My guess is that she was acting, or perhaps more accurately, not acting out of fear. After all, she might lose votes in Parliament if her government were to be exposed for their fear. Certainly, the last thing Parliament wants is to have the world find out that their wonderful health care system isn’t all it is supposed to be.
I don’t know if anything could have been done for the child. I do know that it shows a pattern. It is not the first time it has happened and I am sure it won’t be the last. To me, it sounds like a good reason to avoid going to London on holiday, especially if you have children. If your 2 year-old gets sick while there, you just might not be able to get him out of the country.

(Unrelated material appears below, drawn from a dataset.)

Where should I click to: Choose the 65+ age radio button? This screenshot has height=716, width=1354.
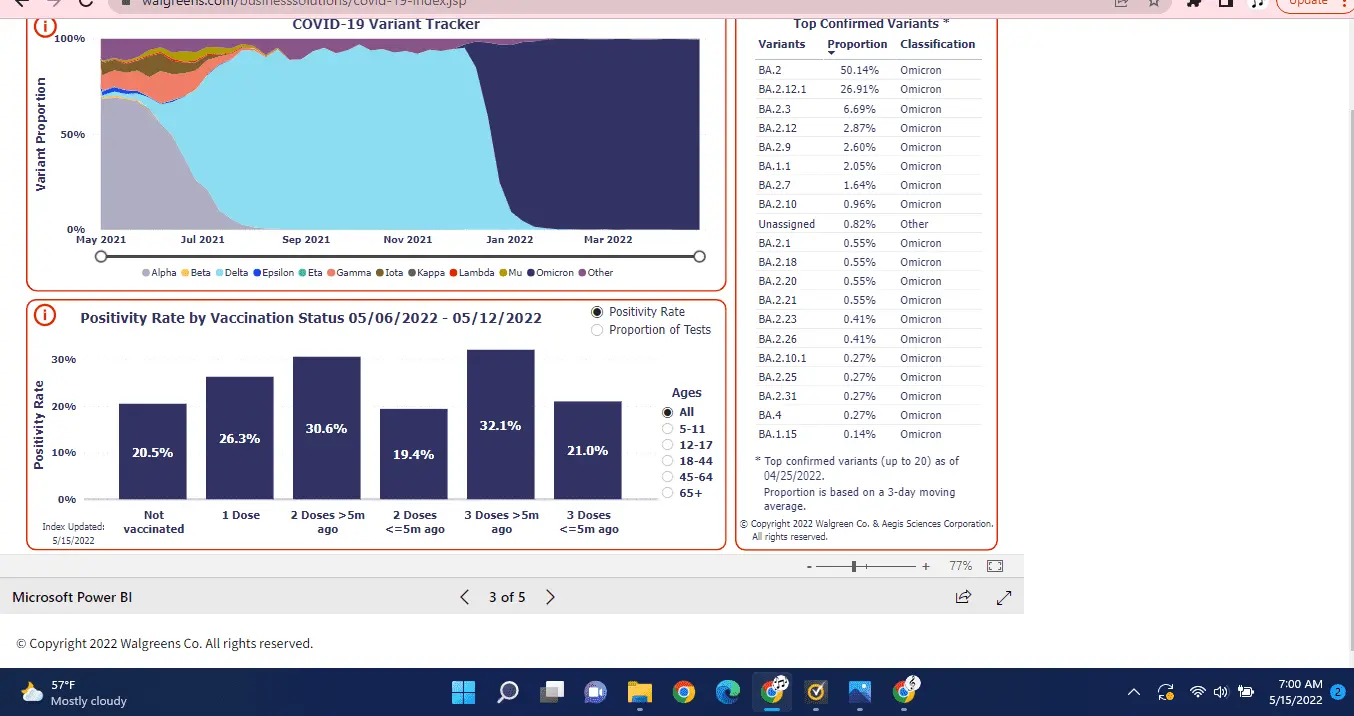click(x=668, y=493)
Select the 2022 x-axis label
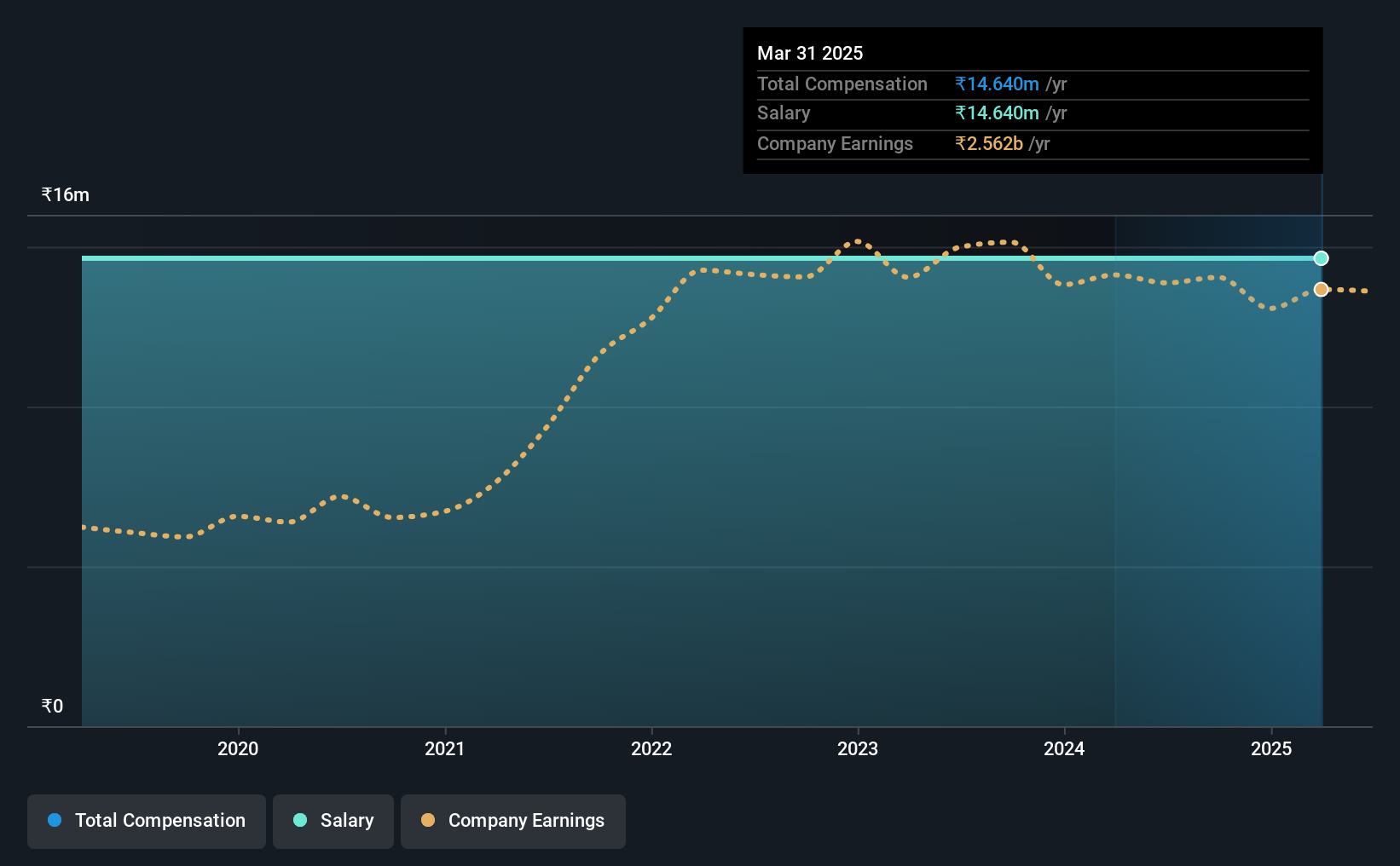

More-than-that, we will never know what was wrong with the last child. No one outside of the country will be able to look at the body. No one will be able to tell the world that some mistake was made during his diagnosis or his treatment.
It is but one small reason that a nation’s government should never manage healthcare. Just think, if we had national healthcare, that poor child might be yours one day. He will lie at death’s door. Even if you know a way to bring him back to good health, even if you know a doctor who can heal your child, there will not be one thing you will be able to do. The healthcare system will be afraid that you just might prove them wrong and they can’t afford something like that.
If your child does die because of some blunder by a state doctor, who is there to find out? Certainly not the state. They have too much to fear to do something like that.
I once heard someone say, “If you think healthcare is bad now, just wait until it is free.” It is one one of my greatest fears. You see, I lived under single provider healthcare while I was in the Corps. My oldest son almost died of tonsillitis though he was treated by Navy doctors for a week.
Finally, I went to a civilian doctor who said he was barely able to breath because his tonsils were so swollen. I really hate to think of what might have happened if I didn’t have that option. Just remembering how close I was to losing him makes me more afraid than I ever was in Vietnam.